Maya Seligman
Swarthmore College
English 95: Fictions of Consumption
Prof. Lisa Cohen
January 25, 1997

Shopping Journal #1

Saturday, Jan. 25, 1997:
shopping in Philadelphia (South St.) for studio art supplies

I go into a ritzy little card shop. Its walls are lined with highly priced postcards and cards with a wide range of different images. There's a section of cards with black and white photos: a small wrinkly baby's foot in the palm of an adult's hand, waves splashing against rocks on a beach, a multiracial closeup of two men kissing, a rodeo rider, a toddler with angel wings who is running through a field of flowers. The visuals capture me for a moment, but then I remember that I have to go find a list of supplies for my art class. I'm the only customer in this shop; I ask the man behind the counter (older, with a silk vest, grey beard and high voice) if he knows how to get to Pearl's Art Supply Store. He nods, telling me to cross the street and go down one and a half blocks and that I won't be able to miss its big sign. I thank him and leave.
It's an overcast day, with a gray sky. Not many people are out. 11AM is probably too early for much action on a Saturday. I see the big "Pearl's" sign. The first thing I do is check in my heavy backpack at the front counter when I enter; I get a plastic card with a yin/yang symbol painted onto it in order to claim my bag before I leave. "Need any help?" asks a redhead wearing an apron. I tell her yes, pulling out my sheet of supplies:

18" x 24" Strathmore drawing pads
12 set Alphacolor Char-kole
Ebony pencils
2B Graphite sticks
Pink Pearl eraser
utility knife
black ink
large Sumi brush
18" stainless steel ruler -- non-skid
small glue stick
Yarka (30) pastel set
black portfolio 20" x 26"

She takes the list and leads me through the store. Each aisle has rows and rows of items. So many choices. I'm captivated by the aisle of colored pencils, pastels and pens -- I love looking at the dozens of cubbies filled with bright colors and shiny plastic. When we get to the graphite sticks, we notice that each is priced $0.90 above the estimation on my list. Uh-oh. At the college-age herself, this salesperson has the empathy to suggest we go talk to the manager about a possible student discount. Sounds good to me. We walk to the back of the store, and she sticks her head into the open door of a small office. I'm escorted inside, greeted by a guy (young, urban style) sitting behind a desk in the middle of the room. We discuss the situation (graphite sticks are the key example), and he ends up offering me a 20% discount in his heavy Philly accent. What an unusual situation: negotiation in a retail store.

* * *

The Ladies' Paradise by Emile Zola gives the readers a real feel for the hustle & bustle of the store scenes of Paris in the 1860s.
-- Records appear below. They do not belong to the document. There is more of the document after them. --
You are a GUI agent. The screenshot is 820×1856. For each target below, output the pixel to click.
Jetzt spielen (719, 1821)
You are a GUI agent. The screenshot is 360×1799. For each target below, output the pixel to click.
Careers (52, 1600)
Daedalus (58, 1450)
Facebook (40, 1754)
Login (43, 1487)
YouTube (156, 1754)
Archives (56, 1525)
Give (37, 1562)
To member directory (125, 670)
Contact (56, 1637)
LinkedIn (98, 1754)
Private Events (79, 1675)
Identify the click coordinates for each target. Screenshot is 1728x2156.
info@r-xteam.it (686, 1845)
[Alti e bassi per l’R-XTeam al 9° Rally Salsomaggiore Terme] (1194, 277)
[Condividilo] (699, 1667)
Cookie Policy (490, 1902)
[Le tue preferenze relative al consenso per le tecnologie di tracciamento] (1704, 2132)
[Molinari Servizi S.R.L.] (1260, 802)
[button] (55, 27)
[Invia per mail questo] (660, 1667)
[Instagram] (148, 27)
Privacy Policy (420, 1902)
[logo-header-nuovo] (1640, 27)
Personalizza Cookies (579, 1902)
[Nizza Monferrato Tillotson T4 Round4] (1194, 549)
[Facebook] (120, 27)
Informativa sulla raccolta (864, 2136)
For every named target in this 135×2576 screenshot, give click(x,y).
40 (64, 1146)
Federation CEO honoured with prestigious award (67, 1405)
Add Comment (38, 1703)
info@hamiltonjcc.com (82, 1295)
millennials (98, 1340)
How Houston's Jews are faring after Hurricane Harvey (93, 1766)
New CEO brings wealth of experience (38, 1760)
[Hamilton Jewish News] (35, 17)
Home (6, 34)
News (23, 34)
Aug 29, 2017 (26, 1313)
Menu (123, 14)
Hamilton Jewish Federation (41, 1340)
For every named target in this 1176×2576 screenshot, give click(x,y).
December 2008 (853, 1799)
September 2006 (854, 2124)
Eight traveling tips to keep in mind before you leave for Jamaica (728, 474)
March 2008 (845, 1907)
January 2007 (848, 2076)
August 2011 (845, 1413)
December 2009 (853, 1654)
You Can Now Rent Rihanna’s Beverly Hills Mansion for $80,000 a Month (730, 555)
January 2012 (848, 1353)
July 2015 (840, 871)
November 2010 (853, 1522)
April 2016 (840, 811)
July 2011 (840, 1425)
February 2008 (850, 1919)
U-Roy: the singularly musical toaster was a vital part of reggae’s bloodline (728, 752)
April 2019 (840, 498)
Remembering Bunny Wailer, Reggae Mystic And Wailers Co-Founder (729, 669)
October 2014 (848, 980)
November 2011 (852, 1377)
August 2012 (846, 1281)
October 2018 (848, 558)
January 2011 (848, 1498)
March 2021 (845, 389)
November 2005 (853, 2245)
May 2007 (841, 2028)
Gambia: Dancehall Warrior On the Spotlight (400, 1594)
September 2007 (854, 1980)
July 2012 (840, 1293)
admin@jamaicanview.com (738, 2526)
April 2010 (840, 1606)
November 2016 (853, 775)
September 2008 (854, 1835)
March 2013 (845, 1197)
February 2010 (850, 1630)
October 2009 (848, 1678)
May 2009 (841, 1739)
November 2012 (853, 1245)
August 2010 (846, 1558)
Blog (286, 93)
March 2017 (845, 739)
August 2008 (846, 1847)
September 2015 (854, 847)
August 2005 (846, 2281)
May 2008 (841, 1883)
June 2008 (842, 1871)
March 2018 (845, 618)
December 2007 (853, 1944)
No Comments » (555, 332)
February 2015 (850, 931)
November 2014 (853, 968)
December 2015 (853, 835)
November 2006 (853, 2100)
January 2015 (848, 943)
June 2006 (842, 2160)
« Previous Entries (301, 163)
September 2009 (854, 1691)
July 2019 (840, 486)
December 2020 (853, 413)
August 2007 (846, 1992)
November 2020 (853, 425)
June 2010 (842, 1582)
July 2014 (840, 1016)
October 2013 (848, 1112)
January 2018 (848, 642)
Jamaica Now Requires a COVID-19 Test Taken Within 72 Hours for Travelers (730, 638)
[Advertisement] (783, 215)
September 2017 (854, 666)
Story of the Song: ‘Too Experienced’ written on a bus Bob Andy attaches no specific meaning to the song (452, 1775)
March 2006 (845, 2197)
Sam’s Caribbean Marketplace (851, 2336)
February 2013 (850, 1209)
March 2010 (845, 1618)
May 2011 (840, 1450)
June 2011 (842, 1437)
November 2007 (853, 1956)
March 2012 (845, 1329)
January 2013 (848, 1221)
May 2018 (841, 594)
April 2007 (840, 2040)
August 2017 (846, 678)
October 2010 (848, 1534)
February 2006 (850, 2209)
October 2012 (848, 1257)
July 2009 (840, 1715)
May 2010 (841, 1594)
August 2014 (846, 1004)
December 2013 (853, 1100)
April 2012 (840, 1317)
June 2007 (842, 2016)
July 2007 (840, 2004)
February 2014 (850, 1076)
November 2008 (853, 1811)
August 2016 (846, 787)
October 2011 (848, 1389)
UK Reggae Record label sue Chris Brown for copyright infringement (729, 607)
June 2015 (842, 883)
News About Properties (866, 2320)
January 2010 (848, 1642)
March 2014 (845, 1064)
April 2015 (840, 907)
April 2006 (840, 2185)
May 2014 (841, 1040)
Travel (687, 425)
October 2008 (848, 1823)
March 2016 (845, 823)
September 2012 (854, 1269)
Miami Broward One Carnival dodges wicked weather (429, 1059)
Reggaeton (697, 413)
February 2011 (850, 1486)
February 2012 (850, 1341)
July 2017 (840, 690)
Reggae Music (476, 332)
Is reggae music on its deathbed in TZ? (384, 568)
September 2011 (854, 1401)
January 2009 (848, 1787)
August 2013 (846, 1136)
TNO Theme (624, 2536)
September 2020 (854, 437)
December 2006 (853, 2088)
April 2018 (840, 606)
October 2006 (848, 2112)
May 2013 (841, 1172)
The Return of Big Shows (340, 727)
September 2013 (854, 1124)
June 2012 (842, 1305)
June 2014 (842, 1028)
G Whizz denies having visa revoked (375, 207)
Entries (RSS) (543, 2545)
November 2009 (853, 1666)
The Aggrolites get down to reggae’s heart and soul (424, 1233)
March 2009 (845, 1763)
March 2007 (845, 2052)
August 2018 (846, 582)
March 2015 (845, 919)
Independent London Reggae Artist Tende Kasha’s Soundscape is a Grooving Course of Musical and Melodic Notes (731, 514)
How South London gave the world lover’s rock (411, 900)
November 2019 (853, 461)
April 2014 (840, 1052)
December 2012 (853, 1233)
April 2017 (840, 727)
Visual descriptions are a key part of this, as we are exposed to many material details. (Hmm, this skill of Zola's seems to be parallel to the storekeepers' use of visuals to manipulate their customers...) One of the book's major themes is the struggle between the new big department store and the little specialty shops. As Zola writes in his notes, "My first idea [is] of a department store absorbing, smashing all the small commerce of a neighborhood... but I would not weep for them..." (xi). This same controvery has sprung up in my hometown (Ashland, OR) regarding the new Starbucks coffeehouse; many people are boycotting the place on the grounds that its mass-production, national-chain power should not be favored over the locally-owned coffeehouses. Many fear that Starbucks will take money away from Blue Mountain, Garo's, Paper Moon Cafe and the other small locals that have been social gathering spots for years, potentially wiping them out of business. The same debate has developed over bookstores, as some say that the several little shops owned by Ashlanders will not be able to compete with Barnes & Noble's immense stock of books.
Emotions can certainly get extreme regarding these sort of issues, which is also true for the characters in the book. When Madame Baudu looked across the street at the Ladies' Passion, "a mute, blank despair swelled in her heart, and filled her eyes with scalding tears," while Denise was filled with a seductive desire, "a passionate longing for life and light" (17). At the same time, Uncle Baudu burns with a raging anger. Thus the store evokes many strong emotions.